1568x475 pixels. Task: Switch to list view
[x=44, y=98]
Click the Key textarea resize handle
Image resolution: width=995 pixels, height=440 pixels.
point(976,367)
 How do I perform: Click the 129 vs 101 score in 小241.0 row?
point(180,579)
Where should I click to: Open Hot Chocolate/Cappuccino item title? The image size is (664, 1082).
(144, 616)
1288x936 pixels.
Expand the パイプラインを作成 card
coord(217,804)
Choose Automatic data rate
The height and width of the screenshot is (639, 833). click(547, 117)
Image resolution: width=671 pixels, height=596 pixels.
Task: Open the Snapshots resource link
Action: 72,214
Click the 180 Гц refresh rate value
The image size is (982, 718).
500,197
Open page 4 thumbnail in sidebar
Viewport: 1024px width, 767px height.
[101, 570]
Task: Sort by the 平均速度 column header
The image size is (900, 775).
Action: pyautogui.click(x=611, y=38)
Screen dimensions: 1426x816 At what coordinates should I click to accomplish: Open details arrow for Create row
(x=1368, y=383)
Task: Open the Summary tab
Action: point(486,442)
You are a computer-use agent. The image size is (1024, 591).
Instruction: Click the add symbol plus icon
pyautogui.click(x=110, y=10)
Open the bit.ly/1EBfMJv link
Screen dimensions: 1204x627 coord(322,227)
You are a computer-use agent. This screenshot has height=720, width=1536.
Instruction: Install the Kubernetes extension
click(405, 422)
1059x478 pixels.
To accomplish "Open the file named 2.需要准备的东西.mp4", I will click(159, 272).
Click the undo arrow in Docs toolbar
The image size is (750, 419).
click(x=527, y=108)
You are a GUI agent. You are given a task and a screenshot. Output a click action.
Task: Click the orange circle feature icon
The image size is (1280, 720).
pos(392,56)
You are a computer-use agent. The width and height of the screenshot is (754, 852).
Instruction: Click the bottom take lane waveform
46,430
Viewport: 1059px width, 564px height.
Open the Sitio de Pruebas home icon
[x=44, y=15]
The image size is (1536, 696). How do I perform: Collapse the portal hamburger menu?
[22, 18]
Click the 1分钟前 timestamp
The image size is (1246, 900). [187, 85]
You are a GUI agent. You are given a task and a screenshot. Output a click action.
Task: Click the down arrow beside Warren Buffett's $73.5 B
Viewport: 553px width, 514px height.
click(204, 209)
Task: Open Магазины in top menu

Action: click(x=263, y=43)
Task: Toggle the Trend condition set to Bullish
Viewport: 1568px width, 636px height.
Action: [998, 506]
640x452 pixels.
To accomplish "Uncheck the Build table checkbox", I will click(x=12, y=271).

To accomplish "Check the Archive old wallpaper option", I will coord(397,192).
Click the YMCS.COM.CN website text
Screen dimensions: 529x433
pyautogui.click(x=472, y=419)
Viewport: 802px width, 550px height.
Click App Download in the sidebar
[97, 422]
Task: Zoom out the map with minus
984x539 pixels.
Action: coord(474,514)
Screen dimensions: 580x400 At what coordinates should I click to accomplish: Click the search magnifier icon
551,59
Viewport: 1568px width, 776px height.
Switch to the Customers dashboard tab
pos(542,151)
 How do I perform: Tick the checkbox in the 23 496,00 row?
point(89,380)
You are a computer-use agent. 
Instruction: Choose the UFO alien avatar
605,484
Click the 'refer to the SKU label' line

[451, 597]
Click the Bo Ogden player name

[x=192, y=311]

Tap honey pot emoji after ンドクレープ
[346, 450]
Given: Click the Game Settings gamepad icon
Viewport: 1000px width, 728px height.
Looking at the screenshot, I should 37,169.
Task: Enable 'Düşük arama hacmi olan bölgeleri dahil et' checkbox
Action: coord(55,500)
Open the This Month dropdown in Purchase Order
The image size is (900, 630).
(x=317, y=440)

→ WORK ORDER
Print again each line of the listing above, exactly as it appears.

→ WRITTEN ANSWER
1568x475 pixels. Task: Switch to list view
[x=44, y=98]
Click the Key textarea resize handle
Image resolution: width=995 pixels, height=440 pixels.
point(976,367)
 How do I perform: Click the 129 vs 101 score in 小241.0 row?
point(180,579)
Where should I click to: Open Hot Chocolate/Cappuccino item title? The image size is (664, 1082).
(144, 616)
1288x936 pixels.
Expand the パイプラインを作成 card
coord(217,804)
Choose Automatic data rate
The height and width of the screenshot is (639, 833). click(547, 117)
Image resolution: width=671 pixels, height=596 pixels.
Task: Open the Snapshots resource link
Action: 72,214
Click the 180 Гц refresh rate value
The image size is (982, 718).
500,197
Open page 4 thumbnail in sidebar
Viewport: 1024px width, 767px height.
[101, 570]
Task: Sort by the 平均速度 column header
The image size is (900, 775).
Action: pyautogui.click(x=611, y=38)
Screen dimensions: 1426x816 At what coordinates should I click to accomplish: Open details arrow for Create row
(x=1368, y=383)
Task: Open the Summary tab
Action: point(486,442)
You are a computer-use agent. The image size is (1024, 591).
Instruction: Click the add symbol plus icon
pyautogui.click(x=110, y=10)
Open the bit.ly/1EBfMJv link
Screen dimensions: 1204x627 coord(322,227)
You are a computer-use agent. This screenshot has height=720, width=1536.
Instruction: Install the Kubernetes extension
click(405, 422)
1059x478 pixels.
To accomplish "Open the file named 2.需要准备的东西.mp4", I will click(159, 272).
Click the undo arrow in Docs toolbar
The image size is (750, 419).
click(x=527, y=108)
You are a GUI agent. You are given a task and a screenshot. Output a click action.
Task: Click the orange circle feature icon
The image size is (1280, 720).
pos(392,56)
You are a computer-use agent. The width and height of the screenshot is (754, 852).
Instruction: Click the bottom take lane waveform
46,430
Viewport: 1059px width, 564px height.
Open the Sitio de Pruebas home icon
[x=44, y=15]
The image size is (1536, 696). How do I perform: Collapse the portal hamburger menu?
[22, 18]
Click the 1分钟前 timestamp
The image size is (1246, 900). [187, 85]
You are a GUI agent. You are given a task and a screenshot. Output a click action.
Task: Click the down arrow beside Warren Buffett's $73.5 B
Viewport: 553px width, 514px height.
click(204, 209)
Task: Open Магазины in top menu

Action: click(x=263, y=43)
Task: Toggle the Trend condition set to Bullish
Viewport: 1568px width, 636px height.
Action: [998, 506]
640x452 pixels.
To accomplish "Uncheck the Build table checkbox", I will click(x=12, y=271).

To accomplish "Check the Archive old wallpaper option", I will coord(397,192).
Click the YMCS.COM.CN website text
Screen dimensions: 529x433
pyautogui.click(x=472, y=419)
Viewport: 802px width, 550px height.
Click App Download in the sidebar
[97, 422]
Task: Zoom out the map with minus
984x539 pixels.
Action: coord(474,514)
Screen dimensions: 580x400 At what coordinates should I click to accomplish: Click the search magnifier icon
551,59
Viewport: 1568px width, 776px height.
Switch to the Customers dashboard tab
pos(542,151)
 How do I perform: Tick the checkbox in the 23 496,00 row?
point(89,380)
You are a computer-use agent. 
Instruction: Choose the UFO alien avatar
605,484
Click the 'refer to the SKU label' line

[451, 597]
Click the Bo Ogden player name

[x=192, y=311]

Tap honey pot emoji after ンドクレープ
[346, 450]
Given: Click the Game Settings gamepad icon
Viewport: 1000px width, 728px height.
Looking at the screenshot, I should 37,169.
Task: Enable 'Düşük arama hacmi olan bölgeleri dahil et' checkbox
Action: coord(55,500)
Open the This Month dropdown in Purchase Order
The image size is (900, 630).
(x=317, y=440)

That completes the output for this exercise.